Maintes réflexions et recherches nous ont amenés à découvrir qu’il est fort possible que l’effet de l’héritage colonial douloureux qui a eu pour cause le marronnage, soit à la base de cette façon de faire. Pourquoi résisterait-on effectivement à une pratique qui nous a si bien réussi durant l’esclavage? En marronnant, l’esclave devenait libre d’agir à sa guise et n’était obligé d’observer aucune discipline.

L’Haïtien a considéré pendant longtemps que «le salut est dans la fuite» et a associé l’idée de travail à celui de l’esclavage. Par conséquent, un acte sur lequel il aurait apposé sa signature pour attester la vérité des assertions qu’il contient ou la sincérité de l’engagement pris, l’enchaînerait s’il lui arrivait de trouver une proposition plus alléchante, c’est-à-dire où il n’y aurait pas grand-chose sinon plus rien à faire. Il préfère exercer une profession sans titre qui servirait de preuve, le cas échéant, car il a l’intention malhonnête de se faufiler à la première occasion qui se présentera n’ayant aucun respect de la parole donnée.

À ce manque d’éthique, il faut ajouter notre degré d’analphabétisme ou plutôt notre manque d’instruction. Même parmi ceux qui ont fréquenté l’école, de rares échantillons ont seulement reçus un vernis de culture. Le nombre d’alphabétisés a beau augmenter graduellement, on rencontre très peu de «lettrés» qui ont une perception plus ou moins claire de l’importance de n’avoir qu’une seule signature, de même qu’un individu n’a qu’une seule empreinte qui ne peut être confondue avec aucune autre.

Les marques laissées sur le papier par les sillons de la peau du pouce imbibé d’encre de chaque individu sont personnelles et désignées sous le nom d’empreintes. C’est pour cela qu’il est demandé à celui qui ne sait ni lire ni écrire, d’apposer son pouce imprégné d’encre au bas d’un document pour garantir son authenticité. En d’autres termes, qu’il faut prendre l’habitude de toujours signer son nom de la même façon.
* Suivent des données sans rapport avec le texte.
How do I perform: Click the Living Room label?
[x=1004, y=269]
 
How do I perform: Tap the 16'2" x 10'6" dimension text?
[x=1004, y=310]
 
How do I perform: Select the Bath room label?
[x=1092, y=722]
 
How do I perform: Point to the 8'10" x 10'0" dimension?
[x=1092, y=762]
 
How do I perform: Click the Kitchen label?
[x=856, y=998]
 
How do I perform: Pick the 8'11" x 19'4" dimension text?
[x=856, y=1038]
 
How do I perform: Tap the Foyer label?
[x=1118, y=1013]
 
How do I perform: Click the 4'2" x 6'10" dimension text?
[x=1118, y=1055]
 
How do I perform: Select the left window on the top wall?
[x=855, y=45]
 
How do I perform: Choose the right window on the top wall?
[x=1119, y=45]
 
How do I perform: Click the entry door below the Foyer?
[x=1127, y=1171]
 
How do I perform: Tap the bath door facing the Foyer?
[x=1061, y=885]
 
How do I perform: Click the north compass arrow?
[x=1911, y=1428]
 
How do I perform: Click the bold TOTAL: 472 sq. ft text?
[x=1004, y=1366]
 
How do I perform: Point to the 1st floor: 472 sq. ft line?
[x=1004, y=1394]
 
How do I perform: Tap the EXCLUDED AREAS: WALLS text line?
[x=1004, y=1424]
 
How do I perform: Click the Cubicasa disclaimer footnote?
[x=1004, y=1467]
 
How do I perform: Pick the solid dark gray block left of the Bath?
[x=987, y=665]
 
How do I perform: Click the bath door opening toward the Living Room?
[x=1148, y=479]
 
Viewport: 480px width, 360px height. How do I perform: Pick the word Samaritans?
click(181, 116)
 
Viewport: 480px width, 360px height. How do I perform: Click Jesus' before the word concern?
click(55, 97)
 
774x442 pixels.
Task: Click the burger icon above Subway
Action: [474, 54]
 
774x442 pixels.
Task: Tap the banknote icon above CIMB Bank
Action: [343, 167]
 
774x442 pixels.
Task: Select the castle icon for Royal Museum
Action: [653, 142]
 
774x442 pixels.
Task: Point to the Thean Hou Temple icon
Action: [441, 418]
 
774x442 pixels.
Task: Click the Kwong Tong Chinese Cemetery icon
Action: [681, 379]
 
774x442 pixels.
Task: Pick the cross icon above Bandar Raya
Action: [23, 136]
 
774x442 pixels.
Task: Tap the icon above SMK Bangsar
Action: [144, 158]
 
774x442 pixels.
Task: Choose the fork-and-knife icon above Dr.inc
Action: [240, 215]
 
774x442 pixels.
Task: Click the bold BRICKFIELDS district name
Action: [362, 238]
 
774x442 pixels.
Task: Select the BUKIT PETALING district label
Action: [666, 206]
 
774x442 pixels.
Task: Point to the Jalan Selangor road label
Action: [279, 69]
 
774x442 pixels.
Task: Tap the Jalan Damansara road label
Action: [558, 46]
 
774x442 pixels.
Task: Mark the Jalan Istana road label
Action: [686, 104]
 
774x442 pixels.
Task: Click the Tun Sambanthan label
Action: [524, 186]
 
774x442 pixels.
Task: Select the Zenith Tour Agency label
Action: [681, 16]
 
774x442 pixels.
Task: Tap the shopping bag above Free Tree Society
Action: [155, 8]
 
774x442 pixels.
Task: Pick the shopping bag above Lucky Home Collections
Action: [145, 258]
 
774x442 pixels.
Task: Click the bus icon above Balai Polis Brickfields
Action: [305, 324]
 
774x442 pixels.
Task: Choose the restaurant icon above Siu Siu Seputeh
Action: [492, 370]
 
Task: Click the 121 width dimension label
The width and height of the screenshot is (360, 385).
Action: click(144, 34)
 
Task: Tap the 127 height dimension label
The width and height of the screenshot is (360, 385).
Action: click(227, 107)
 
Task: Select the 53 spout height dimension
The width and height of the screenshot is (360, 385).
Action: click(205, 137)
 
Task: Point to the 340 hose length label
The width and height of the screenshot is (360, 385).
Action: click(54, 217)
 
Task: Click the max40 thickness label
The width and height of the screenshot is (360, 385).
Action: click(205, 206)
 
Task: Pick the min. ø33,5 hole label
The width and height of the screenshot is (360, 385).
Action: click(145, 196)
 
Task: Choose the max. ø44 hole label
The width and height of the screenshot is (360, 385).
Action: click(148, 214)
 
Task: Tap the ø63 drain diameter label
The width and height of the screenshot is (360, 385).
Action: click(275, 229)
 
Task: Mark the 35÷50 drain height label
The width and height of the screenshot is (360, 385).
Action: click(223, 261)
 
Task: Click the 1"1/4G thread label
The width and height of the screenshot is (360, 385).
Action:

Certains poussent cette attitude hostile – je dirais même cette allergie – à tenir une plume à un point tel que, pour remplir un simple formulaire à l’immigration ou dans un avion, ils requièrent les bons offices d’un passager occupant le siège voisin. D’autres encore n’écrivent que leur prénom jusque sur les estampilles dans les banques et l’administration publique.

Il va sans dire que cette catégorie d’«alphabétisés» n’est pas en mesure de comprendre le sens d’un texte juridique et, par-dessus le marché, a une tendance à se vexer trop facilement si, d’aventure, elle était classée dans les rangs des «marrons du syllabaire». Elle est capable de développer un ressentiment qu’on garde d’une offense, d’une injustice.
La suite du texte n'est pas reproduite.